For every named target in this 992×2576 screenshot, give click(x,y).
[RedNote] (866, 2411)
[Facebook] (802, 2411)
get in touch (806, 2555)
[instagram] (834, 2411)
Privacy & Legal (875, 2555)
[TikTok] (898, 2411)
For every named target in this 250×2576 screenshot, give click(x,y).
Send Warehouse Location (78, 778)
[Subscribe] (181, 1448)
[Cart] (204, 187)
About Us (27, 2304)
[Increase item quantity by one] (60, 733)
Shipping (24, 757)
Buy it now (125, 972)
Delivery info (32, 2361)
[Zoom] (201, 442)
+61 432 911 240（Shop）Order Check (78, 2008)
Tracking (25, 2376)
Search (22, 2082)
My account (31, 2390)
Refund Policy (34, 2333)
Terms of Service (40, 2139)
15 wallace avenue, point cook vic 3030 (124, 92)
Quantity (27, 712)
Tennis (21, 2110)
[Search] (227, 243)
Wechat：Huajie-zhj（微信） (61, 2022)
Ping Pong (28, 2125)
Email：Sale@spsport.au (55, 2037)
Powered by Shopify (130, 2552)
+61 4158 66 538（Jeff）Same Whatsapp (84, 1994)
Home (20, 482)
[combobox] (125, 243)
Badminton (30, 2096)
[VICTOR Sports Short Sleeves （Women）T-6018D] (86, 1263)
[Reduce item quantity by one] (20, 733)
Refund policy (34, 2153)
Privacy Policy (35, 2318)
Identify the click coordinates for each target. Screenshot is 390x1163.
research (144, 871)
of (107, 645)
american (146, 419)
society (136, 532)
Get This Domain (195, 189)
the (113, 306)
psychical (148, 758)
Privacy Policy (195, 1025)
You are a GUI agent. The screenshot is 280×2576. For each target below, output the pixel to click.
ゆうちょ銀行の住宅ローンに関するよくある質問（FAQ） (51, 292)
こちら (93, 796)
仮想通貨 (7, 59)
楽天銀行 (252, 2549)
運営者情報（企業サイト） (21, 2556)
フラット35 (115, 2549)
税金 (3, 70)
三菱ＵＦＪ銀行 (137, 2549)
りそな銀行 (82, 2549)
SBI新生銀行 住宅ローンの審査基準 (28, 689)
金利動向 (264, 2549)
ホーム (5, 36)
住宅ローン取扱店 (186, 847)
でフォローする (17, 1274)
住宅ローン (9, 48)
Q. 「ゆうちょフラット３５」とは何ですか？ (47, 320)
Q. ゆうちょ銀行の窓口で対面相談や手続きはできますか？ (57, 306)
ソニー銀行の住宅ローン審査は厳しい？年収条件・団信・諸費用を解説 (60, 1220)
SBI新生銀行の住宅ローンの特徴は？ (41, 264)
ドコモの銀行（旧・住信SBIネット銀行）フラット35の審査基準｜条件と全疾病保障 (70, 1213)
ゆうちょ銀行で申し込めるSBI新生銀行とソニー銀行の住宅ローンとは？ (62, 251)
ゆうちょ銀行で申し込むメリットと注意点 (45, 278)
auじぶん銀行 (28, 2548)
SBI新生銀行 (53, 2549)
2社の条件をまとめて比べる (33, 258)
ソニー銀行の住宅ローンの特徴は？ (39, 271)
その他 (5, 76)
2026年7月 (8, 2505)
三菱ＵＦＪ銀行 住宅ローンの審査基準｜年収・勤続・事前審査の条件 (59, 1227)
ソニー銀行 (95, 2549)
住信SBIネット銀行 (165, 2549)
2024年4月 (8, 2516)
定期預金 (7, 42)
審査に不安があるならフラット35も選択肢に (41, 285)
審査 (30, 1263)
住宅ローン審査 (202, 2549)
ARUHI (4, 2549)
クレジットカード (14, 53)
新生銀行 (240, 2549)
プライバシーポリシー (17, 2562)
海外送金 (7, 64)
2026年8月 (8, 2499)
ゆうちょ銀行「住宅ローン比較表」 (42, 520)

* [DESCRIPTION OF THE TASK]:
After examining the listing, give only the count of lines holding the string "Privacy".

* [SOLUTION TO THE PROBLEM]:
3